Needless to say, as you have seen from the letters to the editor by our parishioners [August 22 and 30, and September 6, 13, and 20], our members were shocked and upset at the front page "article" which involved my church ["Death of a Scientologist," August 16]. They were upset at the slanted and bigoted portrayal of our church.

At the core of the article was the effort to portray Scientology's beliefs and practices in a manner designed to ridicule them. Scientology's basic beliefs are expressed in the Creed of the Church. These beliefs have as their foundation concepts of mankind's spirituality going back thousands of years. In Scientology, these concepts of spirituality are combined with exact methods of technical application to bring about increased states of spiritual awareness in an individual and to improve conditions in society.

Because it is the only major religion to have been founded in the 20th century, it is not surprising that Scientology has drawn the attention of the world's leading religious scholars and sociologists. These scholars are from institutions as diverse and prestigious as Oxford University and universities in Rome, Paris, Cape Town, Stockholm, Buenos Aires, Helsinki, Tokyo, and throughout the world.

Although each of these experts proceeded from his or her own unique cultural background and method of analysis, it is interesting to note that they all approached the classification of religion with similar criteria. Basically, they looked for three general characteristics:

9 A belief in an Ultimate Reality,

such as a supreme or eternal truth that transcends the here and now of the secular world;

9 Religious practices directed towards understanding, attaining, or communing with this Ultimate Reality; and,

9 A community of believers who join together in pursuing this Ultimate Reality.

Based on these criteria, every scholar to examine Scientology has concluded that it has the requisite elements for a religion.

Dr. Bryan Ronald Wilson, Reader Emeritus in Sociology at Oxford University and internationally respected as one of the most distinguished authorities on religious issues, has written extensively about the Scientology religion.

Describing the basic tenets of the religion, Dr. Wilson noted that Scientology "offers adherents a graduated path of spiritual enlightenment. It claims to disencumber adherents of the untoward effects of past traumas, whether experienced in the present or in past lives. It is free from dogmas, and whilst, in abstract terms, as the 'eighth dynamic,' Scientology acknowledges a Supreme Being, it draws short of attempting to describe his attributes." In simple summation, he wrote, "Scientology is a genuine system of religious belief and practice which evokes from its votaries deep and earnest commitment."

Reiterating the old attacks on the Scientology religion does not make the lies truer today than when the attacks were launched. Repeating a lie does not make it true.
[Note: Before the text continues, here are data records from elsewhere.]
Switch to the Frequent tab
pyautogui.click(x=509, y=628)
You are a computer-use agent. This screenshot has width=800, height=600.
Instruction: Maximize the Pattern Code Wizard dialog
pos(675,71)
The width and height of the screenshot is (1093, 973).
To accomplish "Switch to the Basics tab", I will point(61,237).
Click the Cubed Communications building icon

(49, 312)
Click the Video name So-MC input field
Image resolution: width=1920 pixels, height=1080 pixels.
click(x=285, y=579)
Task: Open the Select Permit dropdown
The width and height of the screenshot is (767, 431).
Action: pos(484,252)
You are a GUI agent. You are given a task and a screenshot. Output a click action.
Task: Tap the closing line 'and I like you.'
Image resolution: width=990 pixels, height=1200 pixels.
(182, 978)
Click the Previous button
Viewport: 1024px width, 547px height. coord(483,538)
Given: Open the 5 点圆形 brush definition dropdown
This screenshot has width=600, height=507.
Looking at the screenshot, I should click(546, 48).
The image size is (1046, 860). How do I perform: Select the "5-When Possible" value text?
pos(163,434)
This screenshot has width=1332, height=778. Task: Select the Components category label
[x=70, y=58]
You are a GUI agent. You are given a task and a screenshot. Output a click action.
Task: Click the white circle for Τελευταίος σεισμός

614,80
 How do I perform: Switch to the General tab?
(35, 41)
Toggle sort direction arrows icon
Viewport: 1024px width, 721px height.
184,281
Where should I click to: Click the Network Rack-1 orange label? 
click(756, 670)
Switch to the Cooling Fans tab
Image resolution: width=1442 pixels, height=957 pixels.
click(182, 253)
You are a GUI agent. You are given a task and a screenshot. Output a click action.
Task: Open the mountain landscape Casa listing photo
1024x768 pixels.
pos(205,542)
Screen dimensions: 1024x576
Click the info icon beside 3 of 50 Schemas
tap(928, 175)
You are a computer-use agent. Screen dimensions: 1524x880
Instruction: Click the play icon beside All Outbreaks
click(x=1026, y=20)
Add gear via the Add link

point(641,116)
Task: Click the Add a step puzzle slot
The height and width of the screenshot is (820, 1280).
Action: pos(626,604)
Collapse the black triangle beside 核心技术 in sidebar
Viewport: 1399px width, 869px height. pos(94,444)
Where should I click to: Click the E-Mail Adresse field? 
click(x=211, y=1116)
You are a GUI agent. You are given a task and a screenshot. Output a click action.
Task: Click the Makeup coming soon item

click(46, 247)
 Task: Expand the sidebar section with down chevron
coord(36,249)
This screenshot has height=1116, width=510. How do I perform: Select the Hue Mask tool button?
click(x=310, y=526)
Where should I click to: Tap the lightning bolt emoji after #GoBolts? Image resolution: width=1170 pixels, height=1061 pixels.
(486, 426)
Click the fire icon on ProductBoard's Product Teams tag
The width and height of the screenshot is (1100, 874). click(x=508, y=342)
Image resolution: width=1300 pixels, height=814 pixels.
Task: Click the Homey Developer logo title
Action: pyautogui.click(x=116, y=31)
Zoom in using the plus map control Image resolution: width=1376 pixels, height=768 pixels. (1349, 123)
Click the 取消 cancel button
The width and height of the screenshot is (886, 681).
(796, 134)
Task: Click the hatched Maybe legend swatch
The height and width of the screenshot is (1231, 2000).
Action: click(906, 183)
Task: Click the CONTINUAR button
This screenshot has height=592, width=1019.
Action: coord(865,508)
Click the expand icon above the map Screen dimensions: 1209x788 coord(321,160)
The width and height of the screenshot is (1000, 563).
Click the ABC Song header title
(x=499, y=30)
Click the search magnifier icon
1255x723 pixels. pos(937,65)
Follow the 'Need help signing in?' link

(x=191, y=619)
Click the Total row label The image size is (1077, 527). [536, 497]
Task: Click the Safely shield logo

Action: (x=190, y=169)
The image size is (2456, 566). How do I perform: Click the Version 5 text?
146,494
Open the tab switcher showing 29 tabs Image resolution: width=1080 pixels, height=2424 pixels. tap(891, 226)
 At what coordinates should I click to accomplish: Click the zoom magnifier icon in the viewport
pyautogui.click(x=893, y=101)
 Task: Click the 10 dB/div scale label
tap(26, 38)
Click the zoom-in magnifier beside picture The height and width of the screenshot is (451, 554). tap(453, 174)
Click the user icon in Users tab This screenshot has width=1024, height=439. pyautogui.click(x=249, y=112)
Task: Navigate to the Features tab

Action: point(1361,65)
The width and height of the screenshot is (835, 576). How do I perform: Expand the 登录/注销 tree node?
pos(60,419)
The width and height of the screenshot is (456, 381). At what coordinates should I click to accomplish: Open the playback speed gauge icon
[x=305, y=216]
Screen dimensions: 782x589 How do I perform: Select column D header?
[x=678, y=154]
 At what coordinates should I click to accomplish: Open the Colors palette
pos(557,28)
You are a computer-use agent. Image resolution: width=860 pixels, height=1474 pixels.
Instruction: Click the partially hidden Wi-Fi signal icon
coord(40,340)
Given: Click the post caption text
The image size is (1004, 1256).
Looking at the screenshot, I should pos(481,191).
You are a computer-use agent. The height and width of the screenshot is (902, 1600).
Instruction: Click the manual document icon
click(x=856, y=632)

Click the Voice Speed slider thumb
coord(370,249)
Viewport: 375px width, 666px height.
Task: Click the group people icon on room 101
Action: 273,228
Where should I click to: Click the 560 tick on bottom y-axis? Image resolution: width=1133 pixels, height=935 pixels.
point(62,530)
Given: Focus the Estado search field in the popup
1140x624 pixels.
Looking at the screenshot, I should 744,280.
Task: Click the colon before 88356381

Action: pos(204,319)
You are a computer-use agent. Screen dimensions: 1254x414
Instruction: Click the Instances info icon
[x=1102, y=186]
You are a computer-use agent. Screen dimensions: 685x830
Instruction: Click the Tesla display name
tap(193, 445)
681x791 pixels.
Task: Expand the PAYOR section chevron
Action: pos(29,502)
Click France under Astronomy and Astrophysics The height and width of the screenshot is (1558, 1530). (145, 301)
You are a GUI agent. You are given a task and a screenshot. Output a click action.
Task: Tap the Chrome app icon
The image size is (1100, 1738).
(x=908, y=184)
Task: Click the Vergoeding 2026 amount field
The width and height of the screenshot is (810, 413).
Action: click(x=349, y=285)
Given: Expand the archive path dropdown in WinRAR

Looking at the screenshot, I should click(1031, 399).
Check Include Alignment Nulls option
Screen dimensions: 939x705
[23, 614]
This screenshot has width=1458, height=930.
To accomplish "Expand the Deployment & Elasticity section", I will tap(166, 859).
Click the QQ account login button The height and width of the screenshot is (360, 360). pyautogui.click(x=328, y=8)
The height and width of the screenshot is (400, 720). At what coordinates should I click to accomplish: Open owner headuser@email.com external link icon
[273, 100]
So, why not take a look at the obvious--Dianetics: The Modern Science of Mental Health was first published in 1950 by L. Ron Hubbard and the first church of Scientology was established in California in 1954. Both are still around and expanding at a rate greater than any other religious group on the planet. They have stood the test of time and Scientology has attained acceptance among the world's top religious scholars.

As a church with a social conscience, Scientology established the Association for Better Living and Education (ABLE) in 1988, which uses study methods, drug rehab methods, and an all-denominational moral code to bring about positive changes in society and to address real problems of real people that have not otherwise been resolved.

In addition, Scientologists in grand force support such charitable activities as Narconon, a drug rehabilitation program that was developed by a prison inmate and based on the methods of Scientology founder L. Ron Hubbard. It combines a workable method of detoxifying the body with real education as to how to handle life that gives the person completing the program an honest new lease on life without drugs. The program, which uses no drugs, has been hailed by doctors and former addicts alike, and according to private and governmental studies 65-85 percent of the graduates from the program remain drug free two years after the program.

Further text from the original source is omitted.